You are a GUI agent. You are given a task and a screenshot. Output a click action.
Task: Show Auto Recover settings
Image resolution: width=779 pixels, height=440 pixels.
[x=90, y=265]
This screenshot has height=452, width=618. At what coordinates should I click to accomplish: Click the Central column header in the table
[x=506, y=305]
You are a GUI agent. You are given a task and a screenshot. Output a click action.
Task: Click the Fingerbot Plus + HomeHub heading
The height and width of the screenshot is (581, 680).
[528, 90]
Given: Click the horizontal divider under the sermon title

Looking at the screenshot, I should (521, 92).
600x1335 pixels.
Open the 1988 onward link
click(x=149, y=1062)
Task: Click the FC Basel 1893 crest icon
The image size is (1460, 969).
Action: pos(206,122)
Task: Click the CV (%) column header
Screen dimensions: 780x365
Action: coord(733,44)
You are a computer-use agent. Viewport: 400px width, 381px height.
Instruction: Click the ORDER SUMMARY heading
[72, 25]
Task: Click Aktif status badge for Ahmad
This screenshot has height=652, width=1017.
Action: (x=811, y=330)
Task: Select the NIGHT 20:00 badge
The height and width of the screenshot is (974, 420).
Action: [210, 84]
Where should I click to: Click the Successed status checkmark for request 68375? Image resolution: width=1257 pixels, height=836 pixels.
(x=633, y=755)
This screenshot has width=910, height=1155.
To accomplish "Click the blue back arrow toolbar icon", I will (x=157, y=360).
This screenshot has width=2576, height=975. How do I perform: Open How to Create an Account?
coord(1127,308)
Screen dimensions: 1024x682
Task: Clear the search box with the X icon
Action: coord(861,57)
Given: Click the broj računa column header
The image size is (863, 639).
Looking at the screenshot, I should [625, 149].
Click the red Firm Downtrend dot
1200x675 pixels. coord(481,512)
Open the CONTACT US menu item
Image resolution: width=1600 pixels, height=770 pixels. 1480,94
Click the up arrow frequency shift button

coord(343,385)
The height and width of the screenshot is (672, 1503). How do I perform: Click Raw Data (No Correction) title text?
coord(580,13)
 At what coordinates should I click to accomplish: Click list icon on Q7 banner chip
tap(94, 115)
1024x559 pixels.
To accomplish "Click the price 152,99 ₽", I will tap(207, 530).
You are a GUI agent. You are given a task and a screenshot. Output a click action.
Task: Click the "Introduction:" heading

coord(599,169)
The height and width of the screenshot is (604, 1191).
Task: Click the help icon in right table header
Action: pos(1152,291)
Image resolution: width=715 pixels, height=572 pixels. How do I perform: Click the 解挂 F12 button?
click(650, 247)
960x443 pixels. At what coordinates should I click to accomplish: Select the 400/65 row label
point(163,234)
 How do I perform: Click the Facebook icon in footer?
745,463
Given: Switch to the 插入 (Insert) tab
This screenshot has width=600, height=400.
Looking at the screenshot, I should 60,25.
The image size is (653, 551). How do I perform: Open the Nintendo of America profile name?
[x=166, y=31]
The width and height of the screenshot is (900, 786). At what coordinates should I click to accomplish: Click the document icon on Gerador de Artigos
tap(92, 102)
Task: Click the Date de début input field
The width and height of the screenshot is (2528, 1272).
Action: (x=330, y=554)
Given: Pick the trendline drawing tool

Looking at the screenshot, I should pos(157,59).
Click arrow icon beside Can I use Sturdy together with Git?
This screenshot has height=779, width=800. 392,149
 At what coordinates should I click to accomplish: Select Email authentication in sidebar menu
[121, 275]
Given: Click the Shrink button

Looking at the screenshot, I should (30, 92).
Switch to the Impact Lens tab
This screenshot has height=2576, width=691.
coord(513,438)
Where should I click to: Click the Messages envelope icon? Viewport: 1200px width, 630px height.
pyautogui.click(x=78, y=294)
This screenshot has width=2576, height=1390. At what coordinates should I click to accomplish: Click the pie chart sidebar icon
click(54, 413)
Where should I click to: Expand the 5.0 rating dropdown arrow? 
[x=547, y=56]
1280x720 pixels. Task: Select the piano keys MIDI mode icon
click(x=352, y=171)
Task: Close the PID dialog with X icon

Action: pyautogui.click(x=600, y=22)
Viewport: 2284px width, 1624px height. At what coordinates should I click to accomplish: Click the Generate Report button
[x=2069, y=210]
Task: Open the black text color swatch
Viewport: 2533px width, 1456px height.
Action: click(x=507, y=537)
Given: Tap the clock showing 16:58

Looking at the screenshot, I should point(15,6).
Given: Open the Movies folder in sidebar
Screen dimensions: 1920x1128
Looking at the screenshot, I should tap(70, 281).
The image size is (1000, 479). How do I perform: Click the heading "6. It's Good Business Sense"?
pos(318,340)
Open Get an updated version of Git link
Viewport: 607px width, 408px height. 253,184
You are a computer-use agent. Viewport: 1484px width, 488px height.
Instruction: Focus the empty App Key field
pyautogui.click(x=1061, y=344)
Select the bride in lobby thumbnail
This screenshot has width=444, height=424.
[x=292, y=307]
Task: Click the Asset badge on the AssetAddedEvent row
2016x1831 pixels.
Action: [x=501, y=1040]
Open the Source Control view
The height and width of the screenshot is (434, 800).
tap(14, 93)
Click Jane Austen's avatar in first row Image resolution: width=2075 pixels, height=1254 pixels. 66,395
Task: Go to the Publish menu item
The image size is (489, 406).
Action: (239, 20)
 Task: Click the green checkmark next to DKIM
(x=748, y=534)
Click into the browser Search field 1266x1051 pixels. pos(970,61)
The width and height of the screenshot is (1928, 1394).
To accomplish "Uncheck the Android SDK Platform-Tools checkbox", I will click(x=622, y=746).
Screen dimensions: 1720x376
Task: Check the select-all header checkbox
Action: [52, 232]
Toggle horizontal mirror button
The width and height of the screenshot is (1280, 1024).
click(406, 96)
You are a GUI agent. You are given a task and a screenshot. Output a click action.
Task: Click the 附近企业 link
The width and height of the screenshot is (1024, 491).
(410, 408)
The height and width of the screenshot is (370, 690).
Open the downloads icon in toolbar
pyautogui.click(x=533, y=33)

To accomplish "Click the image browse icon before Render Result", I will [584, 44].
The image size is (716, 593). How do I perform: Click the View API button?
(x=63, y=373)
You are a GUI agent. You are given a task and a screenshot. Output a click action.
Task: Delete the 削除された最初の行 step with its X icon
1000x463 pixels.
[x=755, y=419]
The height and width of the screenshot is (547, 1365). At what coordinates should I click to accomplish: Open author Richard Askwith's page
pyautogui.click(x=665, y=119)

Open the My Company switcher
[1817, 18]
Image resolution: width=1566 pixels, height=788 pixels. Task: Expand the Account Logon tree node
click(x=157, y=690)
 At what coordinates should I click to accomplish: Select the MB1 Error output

----

TASK OBJECTIVE —
Copy out all of the entries above again, word for word and in the same order.

SOLUTION —
You are a GUI agent. You are given a task and a screenshot. Output a click action.
Task: Show Auto Recover settings
Image resolution: width=779 pixels, height=440 pixels.
[x=90, y=265]
This screenshot has height=452, width=618. At what coordinates should I click to accomplish: Click the Central column header in the table
[x=506, y=305]
You are a GUI agent. You are given a task and a screenshot. Output a click action.
Task: Click the Fingerbot Plus + HomeHub heading
The height and width of the screenshot is (581, 680).
[528, 90]
Given: Click the horizontal divider under the sermon title

Looking at the screenshot, I should (521, 92).
600x1335 pixels.
Open the 1988 onward link
click(x=149, y=1062)
Task: Click the FC Basel 1893 crest icon
The image size is (1460, 969).
Action: pos(206,122)
Task: Click the CV (%) column header
Screen dimensions: 780x365
Action: coord(733,44)
You are a computer-use agent. Viewport: 400px width, 381px height.
Instruction: Click the ORDER SUMMARY heading
[72, 25]
Task: Click Aktif status badge for Ahmad
This screenshot has height=652, width=1017.
Action: (x=811, y=330)
Task: Select the NIGHT 20:00 badge
The height and width of the screenshot is (974, 420).
Action: [210, 84]
Where should I click to: Click the Successed status checkmark for request 68375? Image resolution: width=1257 pixels, height=836 pixels.
(x=633, y=755)
This screenshot has width=910, height=1155.
To accomplish "Click the blue back arrow toolbar icon", I will (x=157, y=360).
This screenshot has width=2576, height=975. How do I perform: Open How to Create an Account?
coord(1127,308)
Screen dimensions: 1024x682
Task: Clear the search box with the X icon
Action: coord(861,57)
Given: Click the broj računa column header
The image size is (863, 639).
Looking at the screenshot, I should [625, 149].
Click the red Firm Downtrend dot
1200x675 pixels. coord(481,512)
Open the CONTACT US menu item
Image resolution: width=1600 pixels, height=770 pixels. 1480,94
Click the up arrow frequency shift button

coord(343,385)
The height and width of the screenshot is (672, 1503). How do I perform: Click Raw Data (No Correction) title text?
coord(580,13)
 At what coordinates should I click to accomplish: Click list icon on Q7 banner chip
tap(94, 115)
1024x559 pixels.
To accomplish "Click the price 152,99 ₽", I will tap(207, 530).
You are a GUI agent. You are given a task and a screenshot. Output a click action.
Task: Click the "Introduction:" heading

coord(599,169)
The height and width of the screenshot is (604, 1191).
Task: Click the help icon in right table header
Action: pos(1152,291)
Image resolution: width=715 pixels, height=572 pixels. How do I perform: Click the 解挂 F12 button?
click(650, 247)
960x443 pixels. At what coordinates should I click to accomplish: Select the 400/65 row label
point(163,234)
 How do I perform: Click the Facebook icon in footer?
745,463
Given: Switch to the 插入 (Insert) tab
This screenshot has width=600, height=400.
Looking at the screenshot, I should 60,25.
The image size is (653, 551). How do I perform: Open the Nintendo of America profile name?
[x=166, y=31]
The width and height of the screenshot is (900, 786). At what coordinates should I click to accomplish: Click the document icon on Gerador de Artigos
tap(92, 102)
Task: Click the Date de début input field
The width and height of the screenshot is (2528, 1272).
Action: (x=330, y=554)
Given: Pick the trendline drawing tool

Looking at the screenshot, I should pos(157,59).
Click arrow icon beside Can I use Sturdy together with Git?
This screenshot has height=779, width=800. 392,149
 At what coordinates should I click to accomplish: Select Email authentication in sidebar menu
[121, 275]
Given: Click the Shrink button

Looking at the screenshot, I should (30, 92).
Switch to the Impact Lens tab
This screenshot has height=2576, width=691.
coord(513,438)
Where should I click to: Click the Messages envelope icon? Viewport: 1200px width, 630px height.
pyautogui.click(x=78, y=294)
This screenshot has width=2576, height=1390. At what coordinates should I click to accomplish: Click the pie chart sidebar icon
click(54, 413)
Where should I click to: Expand the 5.0 rating dropdown arrow? 
[x=547, y=56]
1280x720 pixels. Task: Select the piano keys MIDI mode icon
click(x=352, y=171)
Task: Close the PID dialog with X icon

Action: pyautogui.click(x=600, y=22)
Viewport: 2284px width, 1624px height. At what coordinates should I click to accomplish: Click the Generate Report button
[x=2069, y=210]
Task: Open the black text color swatch
Viewport: 2533px width, 1456px height.
Action: click(x=507, y=537)
Given: Tap the clock showing 16:58

Looking at the screenshot, I should point(15,6).
Given: Open the Movies folder in sidebar
Screen dimensions: 1920x1128
Looking at the screenshot, I should tap(70, 281).
The image size is (1000, 479). How do I perform: Click the heading "6. It's Good Business Sense"?
pos(318,340)
Open Get an updated version of Git link
Viewport: 607px width, 408px height. 253,184
You are a computer-use agent. Viewport: 1484px width, 488px height.
Instruction: Focus the empty App Key field
pyautogui.click(x=1061, y=344)
Select the bride in lobby thumbnail
This screenshot has width=444, height=424.
[x=292, y=307]
Task: Click the Asset badge on the AssetAddedEvent row
2016x1831 pixels.
Action: [x=501, y=1040]
Open the Source Control view
The height and width of the screenshot is (434, 800).
tap(14, 93)
Click Jane Austen's avatar in first row Image resolution: width=2075 pixels, height=1254 pixels. 66,395
Task: Go to the Publish menu item
The image size is (489, 406).
Action: (239, 20)
 Task: Click the green checkmark next to DKIM
(x=748, y=534)
Click into the browser Search field 1266x1051 pixels. pos(970,61)
The width and height of the screenshot is (1928, 1394).
To accomplish "Uncheck the Android SDK Platform-Tools checkbox", I will click(x=622, y=746).
Screen dimensions: 1720x376
Task: Check the select-all header checkbox
Action: [52, 232]
Toggle horizontal mirror button
The width and height of the screenshot is (1280, 1024).
click(406, 96)
You are a GUI agent. You are given a task and a screenshot. Output a click action.
Task: Click the 附近企业 link
The width and height of the screenshot is (1024, 491).
(410, 408)
The height and width of the screenshot is (370, 690).
Open the downloads icon in toolbar
pyautogui.click(x=533, y=33)

To accomplish "Click the image browse icon before Render Result", I will [584, 44].
The image size is (716, 593). How do I perform: Click the View API button?
(x=63, y=373)
You are a GUI agent. You are given a task and a screenshot. Output a click action.
Task: Delete the 削除された最初の行 step with its X icon
1000x463 pixels.
[x=755, y=419]
The height and width of the screenshot is (547, 1365). At what coordinates should I click to accomplish: Open author Richard Askwith's page
pyautogui.click(x=665, y=119)

Open the My Company switcher
[1817, 18]
Image resolution: width=1566 pixels, height=788 pixels. Task: Expand the Account Logon tree node
click(x=157, y=690)
 At what coordinates should I click to accomplish: Select the MB1 Error output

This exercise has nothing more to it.